9.2. On completion of your tax returns and schedules, we will send these to you for review. We will hold these for a period of two weeks, from the date sent, to allow you time to review and advise us if there are any changes required. If we do not hear from you within two weeks, we will file these on your behalf with the Inland Revenue Department. If the due date is prior to two weeks, we will request an early filing (within the due date)
10. OWNERSHIP AND ACCESS TO DOCUMENTS
10.1. All original documents or Customer Data, arising from this engagement will remain your property. However, we reserve the right to make a reasonable number of copies of the original documents for our records.
10.2. You grant us a licence to use, copy, transmit, store, and back-up your Customer Data for the purposes of providing the services to you.

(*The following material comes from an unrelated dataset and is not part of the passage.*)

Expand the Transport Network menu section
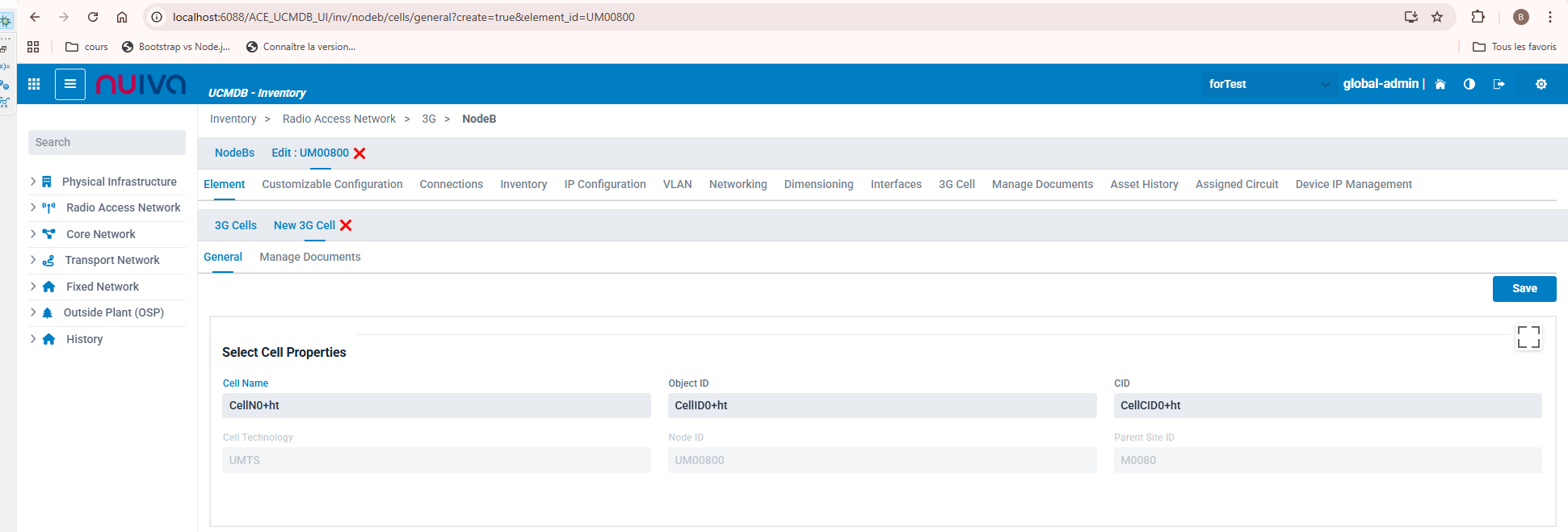This screenshot has height=532, width=1568. [33, 260]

10.3. Our engagement may result in the production of Financial Statements, Income Tax Returns, and other electronic documents or files which will be supplied to you. Ownership and retention of these documents will be your responsibility. Reports and/or Deliverables developed and/or produced by DwNZ, including templates, methods, design templates, know-how, including any created in the course of the provision of our service, shall remain the property of DwNZ. You shall have the right to use and reproduce reports and deliverables for internal purposes if available however DwNZ shall remain the sole owner of and retain exclusive rights to such reports and deliverables. Should either party wish to terminate this contract at any time, non-amendable (such as pdf) versions of these reports will be provided to you for your retention however all source report templates etc owned by DwNZ will be removed.

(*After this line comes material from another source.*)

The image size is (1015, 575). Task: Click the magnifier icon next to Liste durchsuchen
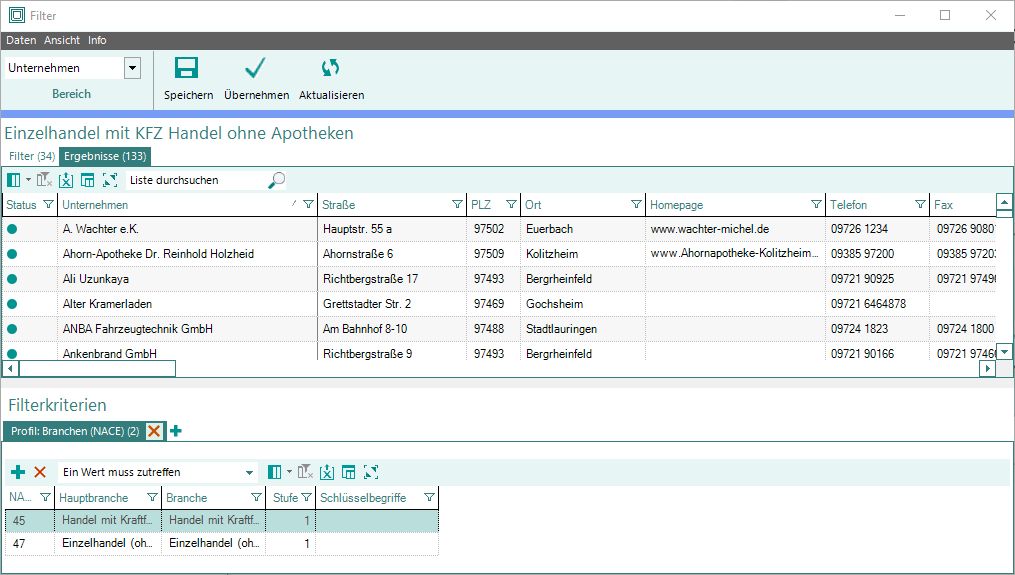pos(277,180)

10.4. You should be aware that, like all other providers of services, we are entitled to legal right of lien over any of your documents or Customer Data in our possession in the event of a dispute between us and/or until outstanding invoices have been paid.
10.5. Upon completing the agreed services and payment of our fees, we will return your documents and Customer Data to you. Subject to any obligation to retain them, we may destroy the records relating to our services unless you advise otherwise.

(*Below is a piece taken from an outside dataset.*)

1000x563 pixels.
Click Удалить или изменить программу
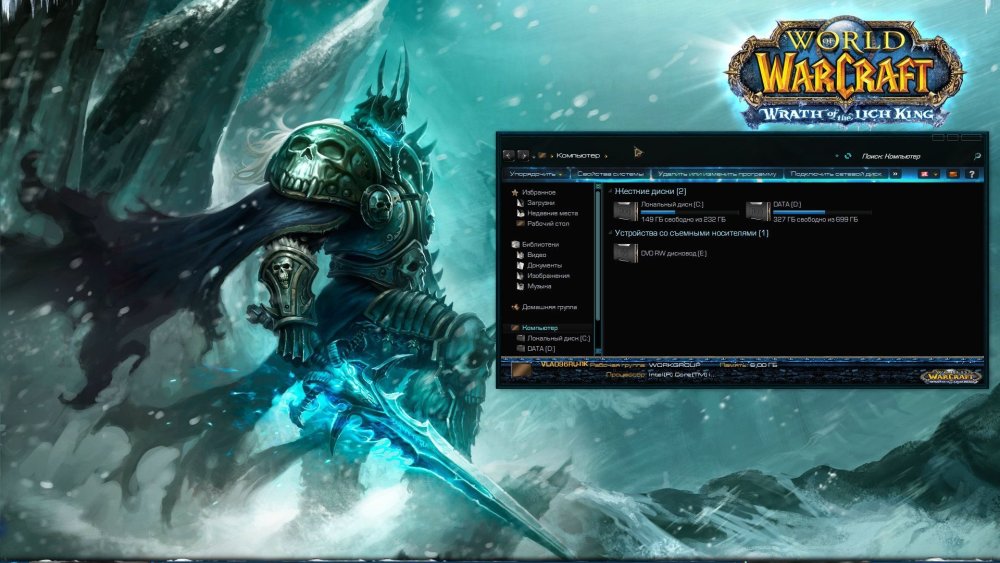tap(717, 174)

10.6. We wish to draw your attention to our firm’s system of quality control. As a result, you agree that the Chartered Accountants Australia and New Zealand may have access to the records and information we hold that support our working papers. This is an essential part of the Institute’s quality assurance function. The likelihood that any particular engagement is selected is minimum and employees and contractors of the Chartered Accountants Australia and New Zealand are required to maintain the strictest confidentiality.
11. INVOLVEMENT OF OTHERS
11.1. Where, as part of this engagement, the services of an external consultant or expert are required, an estimated cost and timeframe and involvement will be provided to you for your approval.
11.2. You acknowledge that we have business partners that can provide you with services at rates that are otherwise reserved for large corporate clients. You acknowledge that we may receive a commission, discounts or rebates from our partners to assist us in promoting them to you as our strategic partners.
11.3. You authorise us to act on your behalf to communicate with and obtain information from any third party if the information sought is relevant to our services
11.4. You consent to any employees or contractor of Dwarkadhish Enterprise NZ Ltd. to act as your agent for ACC levy purposes for all associated entities. This includes authority to query and change information on your ACC levy account(s) through ACC staff, and through MyACC for Business.
11.5. You consent to any employees or contractor of Dwarkadhish Enterprise NZ Ltd. acting as your tax agent with the Inland Revenue Department on matters relating to our services, including all tax types. This includes authority to:
12. FEES
12.1. Our fees are normally based on hours worked charged at rates appropriate to the work performed and the levels of expertise required.
12.2. Any upfront or monthly fees rendered by us will be set out in the proposal.
12.3. In accordance with clause 7.7, if you do not provide us your financial information properly reconciled and in the format requested by us, any upfront costs or estimates we have provided to you will not be applicable. If we need to revise our estimate or any upfront cost, we will notify you of any increase to our fees.
12.4. If there is any other work that needs to be undertaken that falls outside the package services set out in the proposal, then where possible, we will provide a quote or an estimate of what the costs will be before we undertake that work. If no upfront price or monthly fee has been specified in the quote or proposal, then fees rendered will be on the value of time & cost spent on each assignment
12.5. No refunds or credits for your monthly fee will be provided if you elect to downgrade or terminate the package services and/or any add-ons. In the case of a downgrade, the new monthly for the downgraded package services will apply from the beginning of the calendar month or year following the month or year (as applicable) in which the package was downgraded.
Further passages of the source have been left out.